Member of the Chamber of Deputies
- In office 1956–1962
- Constituency: Junín

Personal details
- Born: 27 October 1930 Jauja, Peru
- Died: 16 March 2016 (aged 85) Lima, Peru

= María Eleonora Silva Silva =

Peruvian politician (1930–2016)

María Eleonora Silva y Silva (27 October 1930 – 16 March 2016) was a Peruvian politician. In 1956 she was among the first group of women elected to Congress, serving until 1962.

==Biography==
Silva was born in Jauja in 1930, the daughter of José Benigno Silva and María Ricardina de Silva. She was educated at the Colegio de Nuestra Señora del Carmen de Jauja, before studying law at the Catholic University. She married Luis Mayor, and had a son Luis Iván.

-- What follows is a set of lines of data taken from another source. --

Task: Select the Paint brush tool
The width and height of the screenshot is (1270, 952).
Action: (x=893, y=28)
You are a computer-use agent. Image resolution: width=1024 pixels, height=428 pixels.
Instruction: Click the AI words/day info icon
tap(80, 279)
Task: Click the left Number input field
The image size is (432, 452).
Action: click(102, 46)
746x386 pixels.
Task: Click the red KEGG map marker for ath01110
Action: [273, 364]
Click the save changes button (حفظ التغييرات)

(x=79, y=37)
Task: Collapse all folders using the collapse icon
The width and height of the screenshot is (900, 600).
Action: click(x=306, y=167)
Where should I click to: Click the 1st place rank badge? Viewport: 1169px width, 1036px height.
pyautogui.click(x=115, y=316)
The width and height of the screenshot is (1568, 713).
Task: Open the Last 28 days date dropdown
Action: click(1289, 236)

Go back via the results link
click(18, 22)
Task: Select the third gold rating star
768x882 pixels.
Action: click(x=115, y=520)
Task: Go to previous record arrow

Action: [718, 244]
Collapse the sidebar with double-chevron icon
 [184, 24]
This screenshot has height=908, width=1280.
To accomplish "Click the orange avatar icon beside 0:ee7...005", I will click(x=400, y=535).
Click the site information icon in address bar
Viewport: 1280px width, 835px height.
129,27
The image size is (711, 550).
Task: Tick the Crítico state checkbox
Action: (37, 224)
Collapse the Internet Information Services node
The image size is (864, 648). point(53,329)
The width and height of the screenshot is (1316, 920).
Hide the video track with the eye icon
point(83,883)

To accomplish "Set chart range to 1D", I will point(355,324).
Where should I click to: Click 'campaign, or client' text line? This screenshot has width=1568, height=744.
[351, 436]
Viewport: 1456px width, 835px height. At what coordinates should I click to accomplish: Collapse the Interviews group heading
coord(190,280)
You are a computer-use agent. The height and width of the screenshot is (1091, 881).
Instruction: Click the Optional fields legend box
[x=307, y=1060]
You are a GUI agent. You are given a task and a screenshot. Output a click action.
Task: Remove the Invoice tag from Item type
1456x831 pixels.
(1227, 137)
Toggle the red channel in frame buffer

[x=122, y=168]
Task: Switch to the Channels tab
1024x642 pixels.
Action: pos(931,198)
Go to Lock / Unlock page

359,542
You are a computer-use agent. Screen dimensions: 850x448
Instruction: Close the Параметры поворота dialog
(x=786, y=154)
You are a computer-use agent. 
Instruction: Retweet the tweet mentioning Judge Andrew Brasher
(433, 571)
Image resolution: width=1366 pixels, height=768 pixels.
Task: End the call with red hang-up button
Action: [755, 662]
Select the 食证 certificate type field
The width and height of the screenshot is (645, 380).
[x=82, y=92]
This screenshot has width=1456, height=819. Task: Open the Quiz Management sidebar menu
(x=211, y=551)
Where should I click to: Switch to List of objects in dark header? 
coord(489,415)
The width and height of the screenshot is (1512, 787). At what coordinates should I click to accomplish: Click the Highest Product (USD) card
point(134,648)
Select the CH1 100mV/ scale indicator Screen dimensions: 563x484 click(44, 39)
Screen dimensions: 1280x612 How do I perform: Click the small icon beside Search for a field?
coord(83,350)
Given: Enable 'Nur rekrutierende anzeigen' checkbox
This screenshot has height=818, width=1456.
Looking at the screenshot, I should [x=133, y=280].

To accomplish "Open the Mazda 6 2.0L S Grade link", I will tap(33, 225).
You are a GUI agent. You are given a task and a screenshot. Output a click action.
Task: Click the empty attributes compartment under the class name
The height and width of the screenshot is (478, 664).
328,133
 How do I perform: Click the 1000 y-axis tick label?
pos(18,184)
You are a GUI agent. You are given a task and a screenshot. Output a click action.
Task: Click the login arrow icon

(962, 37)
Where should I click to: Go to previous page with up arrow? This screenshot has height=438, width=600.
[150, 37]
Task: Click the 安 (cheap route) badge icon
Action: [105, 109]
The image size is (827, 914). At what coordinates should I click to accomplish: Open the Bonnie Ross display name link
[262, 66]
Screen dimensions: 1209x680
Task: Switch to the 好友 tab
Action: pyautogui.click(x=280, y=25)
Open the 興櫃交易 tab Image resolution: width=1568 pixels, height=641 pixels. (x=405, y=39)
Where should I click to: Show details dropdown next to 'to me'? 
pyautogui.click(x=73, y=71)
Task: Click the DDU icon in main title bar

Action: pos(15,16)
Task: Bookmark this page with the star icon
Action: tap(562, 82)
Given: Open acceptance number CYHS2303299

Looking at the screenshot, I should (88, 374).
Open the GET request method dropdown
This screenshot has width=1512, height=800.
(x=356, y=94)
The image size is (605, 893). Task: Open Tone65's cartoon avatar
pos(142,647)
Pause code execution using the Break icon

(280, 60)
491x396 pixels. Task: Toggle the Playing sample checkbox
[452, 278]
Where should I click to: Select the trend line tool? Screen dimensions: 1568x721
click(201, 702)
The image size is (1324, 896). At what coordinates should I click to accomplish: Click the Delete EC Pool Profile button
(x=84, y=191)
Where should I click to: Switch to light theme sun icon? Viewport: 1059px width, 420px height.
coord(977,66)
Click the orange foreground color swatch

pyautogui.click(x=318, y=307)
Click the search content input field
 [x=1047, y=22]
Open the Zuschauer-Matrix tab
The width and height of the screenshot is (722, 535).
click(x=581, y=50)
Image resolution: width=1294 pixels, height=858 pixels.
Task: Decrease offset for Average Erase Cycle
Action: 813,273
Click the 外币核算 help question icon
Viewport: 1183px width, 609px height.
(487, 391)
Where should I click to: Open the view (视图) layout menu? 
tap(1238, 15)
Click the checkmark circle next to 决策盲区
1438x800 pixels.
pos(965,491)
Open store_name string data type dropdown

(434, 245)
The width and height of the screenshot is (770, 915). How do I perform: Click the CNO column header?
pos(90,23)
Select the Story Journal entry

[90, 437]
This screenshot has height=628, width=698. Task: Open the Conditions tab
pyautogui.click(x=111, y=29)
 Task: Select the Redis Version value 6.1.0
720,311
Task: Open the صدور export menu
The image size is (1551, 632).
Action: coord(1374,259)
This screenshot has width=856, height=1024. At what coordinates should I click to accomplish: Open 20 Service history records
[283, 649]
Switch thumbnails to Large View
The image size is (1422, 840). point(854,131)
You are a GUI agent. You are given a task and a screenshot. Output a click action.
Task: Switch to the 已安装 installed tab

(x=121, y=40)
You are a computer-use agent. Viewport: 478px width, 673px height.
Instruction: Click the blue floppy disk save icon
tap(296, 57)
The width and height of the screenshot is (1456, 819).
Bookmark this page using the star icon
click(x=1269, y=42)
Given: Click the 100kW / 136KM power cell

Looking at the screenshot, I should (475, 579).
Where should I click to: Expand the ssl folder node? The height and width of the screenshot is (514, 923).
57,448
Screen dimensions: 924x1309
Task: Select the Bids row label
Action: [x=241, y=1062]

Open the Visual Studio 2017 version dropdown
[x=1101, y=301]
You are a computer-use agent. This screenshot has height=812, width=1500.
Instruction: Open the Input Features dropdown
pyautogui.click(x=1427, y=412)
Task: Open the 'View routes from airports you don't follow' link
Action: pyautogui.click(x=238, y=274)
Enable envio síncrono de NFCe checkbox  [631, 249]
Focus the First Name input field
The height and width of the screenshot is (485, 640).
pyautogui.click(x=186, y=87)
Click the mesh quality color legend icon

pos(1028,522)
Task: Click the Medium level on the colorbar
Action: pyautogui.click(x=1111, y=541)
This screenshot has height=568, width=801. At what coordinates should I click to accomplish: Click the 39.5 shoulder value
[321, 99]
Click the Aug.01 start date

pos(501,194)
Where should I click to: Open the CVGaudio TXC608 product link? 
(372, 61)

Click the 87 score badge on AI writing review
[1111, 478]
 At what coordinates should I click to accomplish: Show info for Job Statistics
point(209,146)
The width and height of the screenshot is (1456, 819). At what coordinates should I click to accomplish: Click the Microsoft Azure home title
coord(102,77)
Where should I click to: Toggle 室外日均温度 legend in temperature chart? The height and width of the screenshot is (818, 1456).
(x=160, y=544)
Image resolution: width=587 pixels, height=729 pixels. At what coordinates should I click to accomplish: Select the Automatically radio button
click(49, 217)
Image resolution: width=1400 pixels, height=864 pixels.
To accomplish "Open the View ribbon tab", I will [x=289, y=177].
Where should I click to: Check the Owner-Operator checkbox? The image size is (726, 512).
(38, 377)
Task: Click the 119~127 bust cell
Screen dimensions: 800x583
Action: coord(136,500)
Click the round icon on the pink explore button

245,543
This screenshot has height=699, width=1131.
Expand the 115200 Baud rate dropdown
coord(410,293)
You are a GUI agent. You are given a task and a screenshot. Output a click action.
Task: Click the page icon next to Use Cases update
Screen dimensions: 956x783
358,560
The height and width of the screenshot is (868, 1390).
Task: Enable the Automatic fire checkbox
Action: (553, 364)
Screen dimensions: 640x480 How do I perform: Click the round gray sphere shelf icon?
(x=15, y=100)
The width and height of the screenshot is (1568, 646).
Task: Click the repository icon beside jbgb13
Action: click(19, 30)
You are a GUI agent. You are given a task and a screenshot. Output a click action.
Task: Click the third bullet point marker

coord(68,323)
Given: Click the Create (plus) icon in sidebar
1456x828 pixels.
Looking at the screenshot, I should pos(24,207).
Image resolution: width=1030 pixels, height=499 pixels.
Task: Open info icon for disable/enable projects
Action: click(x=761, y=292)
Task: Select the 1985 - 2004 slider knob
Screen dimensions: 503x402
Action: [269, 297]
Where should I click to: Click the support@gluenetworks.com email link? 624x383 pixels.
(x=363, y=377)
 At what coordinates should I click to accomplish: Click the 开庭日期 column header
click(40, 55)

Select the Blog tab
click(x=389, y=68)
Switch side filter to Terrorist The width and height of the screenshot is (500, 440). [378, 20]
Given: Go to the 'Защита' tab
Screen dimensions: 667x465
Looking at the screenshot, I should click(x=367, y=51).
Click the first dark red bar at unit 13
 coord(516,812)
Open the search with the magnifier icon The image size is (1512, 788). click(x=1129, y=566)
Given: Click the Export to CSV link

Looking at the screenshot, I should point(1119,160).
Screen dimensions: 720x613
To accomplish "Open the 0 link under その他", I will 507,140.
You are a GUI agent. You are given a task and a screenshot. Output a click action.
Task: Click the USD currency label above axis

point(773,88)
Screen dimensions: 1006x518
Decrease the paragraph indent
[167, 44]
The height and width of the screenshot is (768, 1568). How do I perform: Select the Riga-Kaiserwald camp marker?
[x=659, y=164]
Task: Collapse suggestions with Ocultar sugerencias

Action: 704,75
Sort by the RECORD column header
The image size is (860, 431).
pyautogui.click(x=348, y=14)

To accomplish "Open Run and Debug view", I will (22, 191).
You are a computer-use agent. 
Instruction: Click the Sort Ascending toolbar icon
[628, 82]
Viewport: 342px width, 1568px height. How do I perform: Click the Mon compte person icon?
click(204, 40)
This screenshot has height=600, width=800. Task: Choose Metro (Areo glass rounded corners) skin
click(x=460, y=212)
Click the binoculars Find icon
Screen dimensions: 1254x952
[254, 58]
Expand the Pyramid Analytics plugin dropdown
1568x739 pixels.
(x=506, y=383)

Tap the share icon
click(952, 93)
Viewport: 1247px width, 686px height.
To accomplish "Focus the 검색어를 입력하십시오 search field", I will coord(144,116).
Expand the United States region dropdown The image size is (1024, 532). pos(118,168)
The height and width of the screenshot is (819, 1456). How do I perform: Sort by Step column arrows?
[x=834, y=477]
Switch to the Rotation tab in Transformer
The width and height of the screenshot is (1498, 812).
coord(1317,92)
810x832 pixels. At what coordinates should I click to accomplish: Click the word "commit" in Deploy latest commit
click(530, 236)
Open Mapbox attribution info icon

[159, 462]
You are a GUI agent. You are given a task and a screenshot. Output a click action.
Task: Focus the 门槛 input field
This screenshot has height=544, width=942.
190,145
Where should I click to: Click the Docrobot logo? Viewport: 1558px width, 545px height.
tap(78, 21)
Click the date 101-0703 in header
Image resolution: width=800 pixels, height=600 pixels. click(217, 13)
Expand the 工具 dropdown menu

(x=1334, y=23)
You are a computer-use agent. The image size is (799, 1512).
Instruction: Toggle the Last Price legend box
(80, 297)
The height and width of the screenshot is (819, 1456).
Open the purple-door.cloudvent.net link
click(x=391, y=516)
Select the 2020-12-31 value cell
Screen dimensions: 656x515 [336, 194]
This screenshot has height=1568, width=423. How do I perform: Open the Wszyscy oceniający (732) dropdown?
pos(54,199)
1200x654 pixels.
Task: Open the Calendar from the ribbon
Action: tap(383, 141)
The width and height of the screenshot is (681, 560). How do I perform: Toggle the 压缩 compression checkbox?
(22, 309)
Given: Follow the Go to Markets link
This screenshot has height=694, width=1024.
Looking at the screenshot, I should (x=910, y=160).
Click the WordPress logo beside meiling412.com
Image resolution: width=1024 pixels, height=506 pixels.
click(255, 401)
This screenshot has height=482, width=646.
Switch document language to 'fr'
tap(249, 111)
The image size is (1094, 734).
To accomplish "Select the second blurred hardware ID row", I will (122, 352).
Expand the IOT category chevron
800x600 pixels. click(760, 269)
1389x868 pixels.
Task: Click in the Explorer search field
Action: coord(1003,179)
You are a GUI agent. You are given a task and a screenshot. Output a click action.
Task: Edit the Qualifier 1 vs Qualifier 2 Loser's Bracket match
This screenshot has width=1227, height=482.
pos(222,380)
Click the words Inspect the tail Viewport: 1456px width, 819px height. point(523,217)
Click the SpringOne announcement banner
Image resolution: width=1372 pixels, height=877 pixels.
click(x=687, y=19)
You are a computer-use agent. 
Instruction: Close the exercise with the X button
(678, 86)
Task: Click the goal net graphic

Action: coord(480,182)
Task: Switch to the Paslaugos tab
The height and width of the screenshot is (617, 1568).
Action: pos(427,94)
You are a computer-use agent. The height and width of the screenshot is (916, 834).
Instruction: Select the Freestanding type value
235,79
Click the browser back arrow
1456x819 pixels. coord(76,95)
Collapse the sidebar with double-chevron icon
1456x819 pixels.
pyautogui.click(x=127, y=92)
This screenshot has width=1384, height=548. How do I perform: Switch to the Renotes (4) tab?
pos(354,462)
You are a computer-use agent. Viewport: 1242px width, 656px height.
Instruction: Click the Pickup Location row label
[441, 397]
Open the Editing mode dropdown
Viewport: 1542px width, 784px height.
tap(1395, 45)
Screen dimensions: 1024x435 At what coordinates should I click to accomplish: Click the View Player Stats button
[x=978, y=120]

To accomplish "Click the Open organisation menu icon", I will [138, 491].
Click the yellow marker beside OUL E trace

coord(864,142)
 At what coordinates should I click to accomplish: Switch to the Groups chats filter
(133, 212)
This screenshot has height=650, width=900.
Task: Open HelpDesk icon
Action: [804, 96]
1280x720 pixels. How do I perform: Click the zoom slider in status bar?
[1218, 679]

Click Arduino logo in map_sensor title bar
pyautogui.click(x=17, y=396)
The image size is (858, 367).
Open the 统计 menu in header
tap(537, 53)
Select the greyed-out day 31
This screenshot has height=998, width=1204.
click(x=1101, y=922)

When women gained the right to vote and stand as candidates, she contested the 1956 Chamber of Deputies elections as an independent candidate in Junín, and was one of nine women elected to Congress. At the age of 25, she was the youngest of the nine. She sat on the Indigenous Affairs commission and the Tourism commission.

After leaving Congress in 1962, she worked at the Ministry of Industry and Commerce as Director of Fairs, promoting the export of Peruvian products. She died in 2016.